Arbitrage depends on traders'
ability to capitalise on differences in asset listed prices across different
stock exchanges. However, the difference in prices is short-lived, i.e. for a
few minutes or seconds. Arbitragers (traders) use sophisticated software
programs to identify arbitrage trading opportunities and carry out their trade.
Let's understand with an example.
Joshi is a trader. He is looking
for arbitrage strategies and opportunities to earn quick returns. A stock ABC
trades on NYSE, and the same stock also trades on BSE. The price of a stock on
NYSE is $5, whereas the same stock is trading at BSE at Rs. 346. Now, let's say
that the exchange rate of US/INR is $1 = Rs. 70. Now going with this
calculation, the share price of ABC stock on NYSE is Rs. 350 if USD converted
into Indian Rupees. At the same time, ABC is quoted at Rs. 346 on BSE.
Joshi, who has access to both markets,
can buy the stock on BSE at Rs. 346 and sell the same stock on NYSE at Rs. 350,
thereby making a profit of Rs. 4 on every share transacted. The foreign
exchange rate and underlying demand and supply conditions prevailing in both
markets create favorable opportunities to carry out arbitrage trading.
Essential
Conditions for Arbitrage
Here are two essential conditions
for undertaking arbitrage trading in India:
• Asset
price mismatch
The same asset should trade at a
different price in different markets for arbitrage to happen.
• Simultaneous
transaction
The trader should carry out
buying and selling of assets in different markets simultaneously. A window of
arbitrage is open for a very small duration, so the earlier one carries out a
transaction, the higher the chances of generating profits.
How Does
Arbitrage Trading Work in India?
There is a dearth of companies in
India that are listed on the Indian stock exchange as well as foreign stock
exchanges. So, the opportunity for arbitrage is very low in the case of foreign
exchanges.
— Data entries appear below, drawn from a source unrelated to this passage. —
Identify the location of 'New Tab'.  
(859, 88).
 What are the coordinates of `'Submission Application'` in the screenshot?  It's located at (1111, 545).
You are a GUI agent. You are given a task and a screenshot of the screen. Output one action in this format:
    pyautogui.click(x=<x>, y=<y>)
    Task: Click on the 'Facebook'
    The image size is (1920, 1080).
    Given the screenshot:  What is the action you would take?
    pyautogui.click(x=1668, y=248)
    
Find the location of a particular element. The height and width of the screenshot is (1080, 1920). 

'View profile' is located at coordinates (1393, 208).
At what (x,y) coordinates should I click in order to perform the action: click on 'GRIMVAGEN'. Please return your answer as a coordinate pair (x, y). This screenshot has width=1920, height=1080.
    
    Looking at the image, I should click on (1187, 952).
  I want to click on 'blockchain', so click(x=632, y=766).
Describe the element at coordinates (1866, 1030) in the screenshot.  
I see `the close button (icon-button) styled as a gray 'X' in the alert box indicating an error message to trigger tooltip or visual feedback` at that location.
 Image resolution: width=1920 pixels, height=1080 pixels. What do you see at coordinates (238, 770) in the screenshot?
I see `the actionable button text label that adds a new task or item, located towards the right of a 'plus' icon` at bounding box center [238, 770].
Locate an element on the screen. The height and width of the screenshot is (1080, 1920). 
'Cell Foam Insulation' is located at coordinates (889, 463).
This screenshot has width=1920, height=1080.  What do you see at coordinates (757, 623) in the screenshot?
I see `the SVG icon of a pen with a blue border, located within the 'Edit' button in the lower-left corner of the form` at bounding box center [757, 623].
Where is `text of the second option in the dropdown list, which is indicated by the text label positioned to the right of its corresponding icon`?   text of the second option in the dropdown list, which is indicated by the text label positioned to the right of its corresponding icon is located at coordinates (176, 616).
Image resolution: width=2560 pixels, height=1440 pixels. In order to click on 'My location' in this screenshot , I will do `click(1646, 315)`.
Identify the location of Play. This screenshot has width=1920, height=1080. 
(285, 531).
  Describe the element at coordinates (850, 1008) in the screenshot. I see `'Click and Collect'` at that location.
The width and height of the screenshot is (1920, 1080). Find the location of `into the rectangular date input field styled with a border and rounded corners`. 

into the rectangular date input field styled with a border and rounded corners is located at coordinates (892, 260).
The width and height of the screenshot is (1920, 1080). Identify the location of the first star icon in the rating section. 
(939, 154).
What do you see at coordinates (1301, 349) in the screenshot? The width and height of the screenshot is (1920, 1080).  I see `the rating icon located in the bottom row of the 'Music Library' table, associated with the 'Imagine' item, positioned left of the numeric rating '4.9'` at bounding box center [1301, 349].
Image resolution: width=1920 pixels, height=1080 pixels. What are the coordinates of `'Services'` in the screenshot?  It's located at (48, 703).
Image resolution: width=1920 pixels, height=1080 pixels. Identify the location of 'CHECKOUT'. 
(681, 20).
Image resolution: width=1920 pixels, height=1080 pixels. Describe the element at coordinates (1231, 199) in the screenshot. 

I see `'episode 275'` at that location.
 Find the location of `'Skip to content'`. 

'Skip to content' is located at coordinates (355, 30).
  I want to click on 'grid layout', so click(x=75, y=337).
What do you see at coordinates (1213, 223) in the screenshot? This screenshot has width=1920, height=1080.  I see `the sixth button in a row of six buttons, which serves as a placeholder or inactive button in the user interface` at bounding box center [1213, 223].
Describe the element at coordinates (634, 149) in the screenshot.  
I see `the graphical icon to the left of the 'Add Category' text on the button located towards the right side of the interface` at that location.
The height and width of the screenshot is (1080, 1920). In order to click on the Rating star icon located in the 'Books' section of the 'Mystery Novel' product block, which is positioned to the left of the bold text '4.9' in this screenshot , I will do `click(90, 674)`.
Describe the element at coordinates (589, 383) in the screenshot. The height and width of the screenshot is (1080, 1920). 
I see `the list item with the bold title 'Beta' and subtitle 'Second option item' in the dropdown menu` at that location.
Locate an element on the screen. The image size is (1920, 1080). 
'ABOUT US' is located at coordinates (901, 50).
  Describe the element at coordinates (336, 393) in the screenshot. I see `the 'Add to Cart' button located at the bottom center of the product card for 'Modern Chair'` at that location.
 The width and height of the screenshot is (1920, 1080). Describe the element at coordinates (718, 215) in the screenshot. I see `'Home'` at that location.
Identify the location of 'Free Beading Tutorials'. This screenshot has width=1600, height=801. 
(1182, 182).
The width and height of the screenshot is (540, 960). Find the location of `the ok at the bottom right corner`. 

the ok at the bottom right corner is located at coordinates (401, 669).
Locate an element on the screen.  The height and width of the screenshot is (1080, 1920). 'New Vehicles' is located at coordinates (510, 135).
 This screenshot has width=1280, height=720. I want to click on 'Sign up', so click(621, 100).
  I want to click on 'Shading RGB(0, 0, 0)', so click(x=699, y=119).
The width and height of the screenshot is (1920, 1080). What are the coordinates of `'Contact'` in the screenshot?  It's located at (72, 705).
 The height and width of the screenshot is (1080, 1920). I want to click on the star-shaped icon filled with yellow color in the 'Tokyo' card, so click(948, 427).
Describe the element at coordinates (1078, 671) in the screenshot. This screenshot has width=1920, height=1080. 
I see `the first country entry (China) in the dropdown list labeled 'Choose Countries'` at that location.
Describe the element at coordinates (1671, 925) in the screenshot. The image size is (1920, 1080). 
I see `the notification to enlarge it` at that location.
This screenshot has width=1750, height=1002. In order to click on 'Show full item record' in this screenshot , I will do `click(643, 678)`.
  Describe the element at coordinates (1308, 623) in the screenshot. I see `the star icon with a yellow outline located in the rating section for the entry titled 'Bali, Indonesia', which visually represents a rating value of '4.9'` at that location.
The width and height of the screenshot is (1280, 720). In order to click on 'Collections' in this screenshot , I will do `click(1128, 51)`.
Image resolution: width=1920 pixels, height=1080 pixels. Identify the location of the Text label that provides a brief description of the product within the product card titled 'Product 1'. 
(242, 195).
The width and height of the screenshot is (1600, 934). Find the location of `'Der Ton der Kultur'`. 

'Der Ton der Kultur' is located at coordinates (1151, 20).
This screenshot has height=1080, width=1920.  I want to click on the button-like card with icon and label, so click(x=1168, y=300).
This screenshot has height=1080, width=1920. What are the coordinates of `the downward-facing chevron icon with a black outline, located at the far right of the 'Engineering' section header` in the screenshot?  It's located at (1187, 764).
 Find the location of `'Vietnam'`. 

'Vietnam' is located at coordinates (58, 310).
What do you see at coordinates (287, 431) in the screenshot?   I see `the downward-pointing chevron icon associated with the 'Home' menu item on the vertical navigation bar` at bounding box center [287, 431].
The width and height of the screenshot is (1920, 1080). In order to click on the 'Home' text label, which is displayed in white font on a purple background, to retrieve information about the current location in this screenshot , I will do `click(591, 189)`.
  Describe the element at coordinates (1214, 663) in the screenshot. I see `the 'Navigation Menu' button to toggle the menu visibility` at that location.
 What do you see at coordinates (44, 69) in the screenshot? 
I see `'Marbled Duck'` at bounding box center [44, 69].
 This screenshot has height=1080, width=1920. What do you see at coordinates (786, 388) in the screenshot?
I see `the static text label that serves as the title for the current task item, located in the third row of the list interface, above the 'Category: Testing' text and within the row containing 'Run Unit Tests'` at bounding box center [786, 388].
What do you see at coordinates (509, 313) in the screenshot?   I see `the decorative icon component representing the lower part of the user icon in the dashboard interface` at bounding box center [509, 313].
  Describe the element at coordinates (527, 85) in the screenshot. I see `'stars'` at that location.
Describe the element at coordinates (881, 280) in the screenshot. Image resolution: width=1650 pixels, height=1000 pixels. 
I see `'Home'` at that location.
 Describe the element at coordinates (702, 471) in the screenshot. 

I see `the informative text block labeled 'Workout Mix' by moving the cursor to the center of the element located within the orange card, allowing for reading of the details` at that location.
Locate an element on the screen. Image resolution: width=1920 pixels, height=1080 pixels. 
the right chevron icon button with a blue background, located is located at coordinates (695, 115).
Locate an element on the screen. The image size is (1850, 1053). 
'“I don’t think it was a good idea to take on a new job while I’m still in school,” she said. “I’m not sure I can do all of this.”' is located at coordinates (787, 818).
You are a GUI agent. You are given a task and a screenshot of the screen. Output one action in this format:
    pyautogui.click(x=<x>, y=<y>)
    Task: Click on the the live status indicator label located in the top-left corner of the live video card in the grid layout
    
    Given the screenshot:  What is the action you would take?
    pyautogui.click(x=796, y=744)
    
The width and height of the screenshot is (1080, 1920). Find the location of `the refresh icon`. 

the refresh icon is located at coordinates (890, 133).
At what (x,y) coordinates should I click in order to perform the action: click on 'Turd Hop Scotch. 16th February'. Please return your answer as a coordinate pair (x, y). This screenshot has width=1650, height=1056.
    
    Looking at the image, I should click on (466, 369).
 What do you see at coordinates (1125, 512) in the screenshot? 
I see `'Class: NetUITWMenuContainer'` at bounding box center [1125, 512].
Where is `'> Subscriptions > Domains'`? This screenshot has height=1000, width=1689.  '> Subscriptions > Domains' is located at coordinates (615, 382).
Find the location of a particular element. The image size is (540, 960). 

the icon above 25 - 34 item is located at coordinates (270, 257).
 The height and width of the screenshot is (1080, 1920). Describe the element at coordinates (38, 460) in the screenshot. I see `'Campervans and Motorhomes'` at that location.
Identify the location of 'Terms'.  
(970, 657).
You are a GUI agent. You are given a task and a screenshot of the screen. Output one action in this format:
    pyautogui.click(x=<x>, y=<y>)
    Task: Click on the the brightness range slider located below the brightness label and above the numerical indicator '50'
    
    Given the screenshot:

India has two major exchanges - NSE and BSE and a majority of listed
companies are traded on these two stock exchanges. This creates chances of
arbitrage for traders interested in Indian stock exchanges.
However, there is a catch to the
story. Indian capital market regulator SEBI does not allow traders to buy and
sell the same stock in different exchanges on the same day. Therefore, one
cannot indulge in arbitrage trade easily. In such a scenario, a trader can
arbitrage by selling shares of stock already present in his Demat account on
one exchange. The trader can then buy the same amount from a different
exchange.
For example, shares of ABC can be
sold on BSE, and the same quantity of ABC shares can be bought on NSE. This
practice is not considered an intraday trade.
Takeaway
Arbitrage is a great opportunity for risk-averse traders to book profits on stock exchanges. However, transaction costs and the small window of opportunity available to execute the trade are some challenges traders need to evaluate before opting for arbitrage.